The highest-rolling screenwriter in Hollywood history tells all.
Eszterhas gives the big picture up front: He’s repeatedly set records for the biggest payments for the screenplays for phenoms (Jagged Edge, Basic Instinct) and bombs (Showgirls, Jade) that have gone on to gross over a billion dollars; he’s “the only screenwriter . . . who had groupies”; and a lot of qualified judges think he’s the devil. “I don’t mean to sound insufferable, but . . .” he compares himself to Hemingway, Steinbeck, and Faulkner (“Compare myself to other screenwriters? Say what?”). Behind the self-aggrandizing headlines is the story of a kid rescued from Hungary’s postwar refugee camps to land in Cleveland, where he battled the brothers at his Catholic school and lied to his parents about bogus honors. But his life becomes far more arresting the moment he arrives in Hollywood and starts dishing dirt on everybody from Michael Ovitz to himself.

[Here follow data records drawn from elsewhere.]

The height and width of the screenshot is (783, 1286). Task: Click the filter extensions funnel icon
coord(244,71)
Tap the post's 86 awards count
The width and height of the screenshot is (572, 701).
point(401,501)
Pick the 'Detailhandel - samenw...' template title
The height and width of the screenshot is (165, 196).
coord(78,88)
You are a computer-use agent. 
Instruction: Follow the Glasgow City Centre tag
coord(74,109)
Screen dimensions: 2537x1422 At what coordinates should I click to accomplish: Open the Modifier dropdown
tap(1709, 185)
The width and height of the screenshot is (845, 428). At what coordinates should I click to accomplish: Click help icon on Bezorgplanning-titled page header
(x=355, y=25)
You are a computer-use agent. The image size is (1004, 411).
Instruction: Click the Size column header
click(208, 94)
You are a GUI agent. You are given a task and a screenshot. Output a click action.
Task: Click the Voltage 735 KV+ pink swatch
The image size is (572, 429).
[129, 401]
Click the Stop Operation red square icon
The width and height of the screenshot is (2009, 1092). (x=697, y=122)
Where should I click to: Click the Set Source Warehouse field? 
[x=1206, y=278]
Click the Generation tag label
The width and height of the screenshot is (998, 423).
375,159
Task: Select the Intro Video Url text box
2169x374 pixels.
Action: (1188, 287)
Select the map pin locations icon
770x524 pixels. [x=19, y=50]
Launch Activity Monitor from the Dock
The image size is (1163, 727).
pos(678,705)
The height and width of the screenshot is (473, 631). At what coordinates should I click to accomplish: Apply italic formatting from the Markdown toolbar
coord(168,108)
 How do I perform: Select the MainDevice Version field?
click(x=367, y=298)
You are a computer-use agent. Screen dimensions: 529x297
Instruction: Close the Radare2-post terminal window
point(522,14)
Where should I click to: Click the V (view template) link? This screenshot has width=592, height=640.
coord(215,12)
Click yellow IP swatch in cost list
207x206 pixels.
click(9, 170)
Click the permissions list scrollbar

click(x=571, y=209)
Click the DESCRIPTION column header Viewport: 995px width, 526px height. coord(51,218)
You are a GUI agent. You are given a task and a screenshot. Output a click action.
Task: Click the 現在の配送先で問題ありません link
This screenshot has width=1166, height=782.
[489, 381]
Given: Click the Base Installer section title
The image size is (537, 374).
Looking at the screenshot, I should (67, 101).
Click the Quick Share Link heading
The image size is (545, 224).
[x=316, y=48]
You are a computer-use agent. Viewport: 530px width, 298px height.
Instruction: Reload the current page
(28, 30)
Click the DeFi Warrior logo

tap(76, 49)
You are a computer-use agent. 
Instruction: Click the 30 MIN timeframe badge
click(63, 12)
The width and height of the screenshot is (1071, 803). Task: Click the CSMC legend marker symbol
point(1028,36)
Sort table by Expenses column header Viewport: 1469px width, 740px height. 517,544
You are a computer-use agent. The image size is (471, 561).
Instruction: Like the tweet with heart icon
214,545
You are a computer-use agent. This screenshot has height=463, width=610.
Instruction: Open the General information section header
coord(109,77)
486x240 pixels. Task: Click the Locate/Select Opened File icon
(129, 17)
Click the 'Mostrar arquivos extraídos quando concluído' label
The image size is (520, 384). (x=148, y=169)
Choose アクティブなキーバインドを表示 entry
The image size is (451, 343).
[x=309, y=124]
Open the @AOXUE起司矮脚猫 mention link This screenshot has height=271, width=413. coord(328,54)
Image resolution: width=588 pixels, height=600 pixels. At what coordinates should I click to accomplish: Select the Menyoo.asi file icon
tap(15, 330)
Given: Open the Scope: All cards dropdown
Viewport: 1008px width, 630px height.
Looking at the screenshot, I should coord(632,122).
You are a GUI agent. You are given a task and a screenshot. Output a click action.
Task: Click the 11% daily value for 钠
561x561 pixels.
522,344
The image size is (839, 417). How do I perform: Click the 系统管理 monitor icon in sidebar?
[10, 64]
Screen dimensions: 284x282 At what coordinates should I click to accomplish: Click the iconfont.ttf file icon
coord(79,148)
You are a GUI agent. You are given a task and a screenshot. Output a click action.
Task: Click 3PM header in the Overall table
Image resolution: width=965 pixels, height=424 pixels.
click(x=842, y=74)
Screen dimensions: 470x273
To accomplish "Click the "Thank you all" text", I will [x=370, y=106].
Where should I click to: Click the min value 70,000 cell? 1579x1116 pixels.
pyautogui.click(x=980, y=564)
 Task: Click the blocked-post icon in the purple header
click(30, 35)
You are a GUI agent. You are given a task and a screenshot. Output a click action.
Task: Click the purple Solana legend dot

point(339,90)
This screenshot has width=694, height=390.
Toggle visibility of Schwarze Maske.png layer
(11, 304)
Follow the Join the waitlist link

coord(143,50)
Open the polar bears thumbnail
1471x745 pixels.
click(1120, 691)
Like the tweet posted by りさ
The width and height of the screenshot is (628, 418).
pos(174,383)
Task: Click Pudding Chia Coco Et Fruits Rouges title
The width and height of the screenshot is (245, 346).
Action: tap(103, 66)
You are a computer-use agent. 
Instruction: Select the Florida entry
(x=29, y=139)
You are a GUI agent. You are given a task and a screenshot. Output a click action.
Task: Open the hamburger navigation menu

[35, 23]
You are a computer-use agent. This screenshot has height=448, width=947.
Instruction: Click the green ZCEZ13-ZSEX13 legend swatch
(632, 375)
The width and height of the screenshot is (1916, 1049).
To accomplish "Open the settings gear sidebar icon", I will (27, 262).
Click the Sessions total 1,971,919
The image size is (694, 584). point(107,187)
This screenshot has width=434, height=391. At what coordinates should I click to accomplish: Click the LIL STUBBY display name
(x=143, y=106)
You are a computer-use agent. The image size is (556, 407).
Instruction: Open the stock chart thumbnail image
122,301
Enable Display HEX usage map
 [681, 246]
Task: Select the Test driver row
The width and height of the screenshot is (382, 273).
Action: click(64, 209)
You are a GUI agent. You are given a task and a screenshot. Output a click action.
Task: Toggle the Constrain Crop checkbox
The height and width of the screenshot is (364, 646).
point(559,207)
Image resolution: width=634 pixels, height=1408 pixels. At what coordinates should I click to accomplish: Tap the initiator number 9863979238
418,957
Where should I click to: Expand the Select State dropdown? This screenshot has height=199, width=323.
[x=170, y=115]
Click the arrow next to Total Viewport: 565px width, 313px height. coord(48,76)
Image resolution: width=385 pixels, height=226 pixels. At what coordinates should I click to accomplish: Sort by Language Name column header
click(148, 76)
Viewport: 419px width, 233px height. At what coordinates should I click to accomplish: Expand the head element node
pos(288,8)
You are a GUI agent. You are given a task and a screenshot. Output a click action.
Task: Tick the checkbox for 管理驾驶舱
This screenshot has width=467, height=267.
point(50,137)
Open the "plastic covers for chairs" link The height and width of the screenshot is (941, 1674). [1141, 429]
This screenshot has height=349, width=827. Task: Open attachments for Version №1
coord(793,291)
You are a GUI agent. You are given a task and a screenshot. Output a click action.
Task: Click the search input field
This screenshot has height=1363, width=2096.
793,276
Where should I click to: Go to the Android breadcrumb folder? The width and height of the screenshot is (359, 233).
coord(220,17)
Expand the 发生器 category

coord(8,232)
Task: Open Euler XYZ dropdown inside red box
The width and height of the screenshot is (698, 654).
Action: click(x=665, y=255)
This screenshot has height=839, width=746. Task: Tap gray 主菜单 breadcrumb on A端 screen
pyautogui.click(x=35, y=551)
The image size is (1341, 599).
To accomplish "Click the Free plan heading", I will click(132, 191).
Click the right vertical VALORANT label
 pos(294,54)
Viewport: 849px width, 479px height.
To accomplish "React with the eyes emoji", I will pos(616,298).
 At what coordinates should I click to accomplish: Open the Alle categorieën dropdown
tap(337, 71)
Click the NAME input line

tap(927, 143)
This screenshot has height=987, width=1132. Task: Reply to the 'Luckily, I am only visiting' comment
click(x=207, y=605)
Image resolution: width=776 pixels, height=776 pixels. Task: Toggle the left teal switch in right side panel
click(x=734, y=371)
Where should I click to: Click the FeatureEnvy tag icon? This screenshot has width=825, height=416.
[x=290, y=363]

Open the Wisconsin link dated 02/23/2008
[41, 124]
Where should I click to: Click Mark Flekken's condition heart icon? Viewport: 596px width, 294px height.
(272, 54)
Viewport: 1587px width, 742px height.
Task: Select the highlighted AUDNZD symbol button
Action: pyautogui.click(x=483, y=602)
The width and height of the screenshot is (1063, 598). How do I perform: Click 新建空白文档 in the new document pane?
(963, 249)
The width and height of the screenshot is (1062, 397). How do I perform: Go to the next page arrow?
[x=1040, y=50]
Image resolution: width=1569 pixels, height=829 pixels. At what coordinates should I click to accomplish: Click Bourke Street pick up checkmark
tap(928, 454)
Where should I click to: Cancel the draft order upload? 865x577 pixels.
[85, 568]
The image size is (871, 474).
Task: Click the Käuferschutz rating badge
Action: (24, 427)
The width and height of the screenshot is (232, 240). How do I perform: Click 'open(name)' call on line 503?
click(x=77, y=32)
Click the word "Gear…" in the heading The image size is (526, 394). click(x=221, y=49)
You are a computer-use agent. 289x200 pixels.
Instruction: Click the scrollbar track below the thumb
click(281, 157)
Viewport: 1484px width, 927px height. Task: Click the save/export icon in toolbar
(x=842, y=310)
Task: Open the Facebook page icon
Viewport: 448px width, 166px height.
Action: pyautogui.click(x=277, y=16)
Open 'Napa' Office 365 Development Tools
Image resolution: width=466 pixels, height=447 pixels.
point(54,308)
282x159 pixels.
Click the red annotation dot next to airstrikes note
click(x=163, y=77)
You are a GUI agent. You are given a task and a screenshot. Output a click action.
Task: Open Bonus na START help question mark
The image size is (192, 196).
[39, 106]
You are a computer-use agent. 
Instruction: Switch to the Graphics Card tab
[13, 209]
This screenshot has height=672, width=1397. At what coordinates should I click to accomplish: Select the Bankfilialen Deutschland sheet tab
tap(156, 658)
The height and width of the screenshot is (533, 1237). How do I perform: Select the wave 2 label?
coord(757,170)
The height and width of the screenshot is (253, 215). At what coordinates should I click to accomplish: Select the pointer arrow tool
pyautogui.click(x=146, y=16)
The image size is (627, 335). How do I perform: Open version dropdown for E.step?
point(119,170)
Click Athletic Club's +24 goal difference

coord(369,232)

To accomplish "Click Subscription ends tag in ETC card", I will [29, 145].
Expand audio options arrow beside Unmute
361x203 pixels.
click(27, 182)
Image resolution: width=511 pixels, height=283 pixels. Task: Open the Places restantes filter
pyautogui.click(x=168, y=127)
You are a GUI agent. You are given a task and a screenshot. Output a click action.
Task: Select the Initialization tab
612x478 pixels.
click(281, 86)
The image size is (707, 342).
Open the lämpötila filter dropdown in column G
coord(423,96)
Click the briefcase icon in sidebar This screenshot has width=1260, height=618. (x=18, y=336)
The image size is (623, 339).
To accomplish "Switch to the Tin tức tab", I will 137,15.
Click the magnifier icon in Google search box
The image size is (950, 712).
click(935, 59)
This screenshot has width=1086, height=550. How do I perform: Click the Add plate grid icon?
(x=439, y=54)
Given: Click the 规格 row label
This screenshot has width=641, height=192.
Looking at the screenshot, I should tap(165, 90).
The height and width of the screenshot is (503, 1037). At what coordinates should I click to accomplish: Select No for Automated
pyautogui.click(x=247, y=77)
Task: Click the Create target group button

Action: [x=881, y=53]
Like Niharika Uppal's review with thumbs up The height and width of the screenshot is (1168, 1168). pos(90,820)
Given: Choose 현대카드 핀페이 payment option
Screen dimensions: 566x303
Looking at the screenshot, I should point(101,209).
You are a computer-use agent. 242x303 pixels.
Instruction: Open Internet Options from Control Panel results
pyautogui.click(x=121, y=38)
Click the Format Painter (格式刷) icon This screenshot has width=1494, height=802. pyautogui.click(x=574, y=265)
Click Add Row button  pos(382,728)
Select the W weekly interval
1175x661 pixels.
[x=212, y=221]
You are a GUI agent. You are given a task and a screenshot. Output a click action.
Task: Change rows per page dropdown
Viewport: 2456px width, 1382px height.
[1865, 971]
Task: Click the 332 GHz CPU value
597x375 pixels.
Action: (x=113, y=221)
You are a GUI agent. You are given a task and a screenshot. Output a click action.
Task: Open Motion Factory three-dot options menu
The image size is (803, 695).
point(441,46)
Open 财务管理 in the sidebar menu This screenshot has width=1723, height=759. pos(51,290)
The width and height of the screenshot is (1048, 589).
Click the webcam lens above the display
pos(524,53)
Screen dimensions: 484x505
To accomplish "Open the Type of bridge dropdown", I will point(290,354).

Eszterhas is brutally candid about his early years as a screenwriter, when his price soared even though his scripts were either unproduced or turned into duds like F.I.S.T. He’s less candid about his shortcomings as writer (every failure is blamed on megalomaniac directors, poor casting, blinkered reviewers, or studio execs too stupid to see that every word in an Eszterhas script was golden), as husband (he embarrassingly reproduces the journals of his second wife, Naomi Baka, to confirm his version of the breakup of his first marriage, which just happened to fall apart as Naomi’s bridegroom was running off with Basic Instinct star Sharon Stone), and as colleague (his often hilarious accounts of industry infighting infallibly vindicate his judgment at the expense of everybody else’s).
Precious little about filmmaking in these pages, but a great deal about deal-making and even more about getting back at your family, your childhood tormentors, and the Nazi Party. Eszterhas’s memoir may be the longest gotcha ever penned.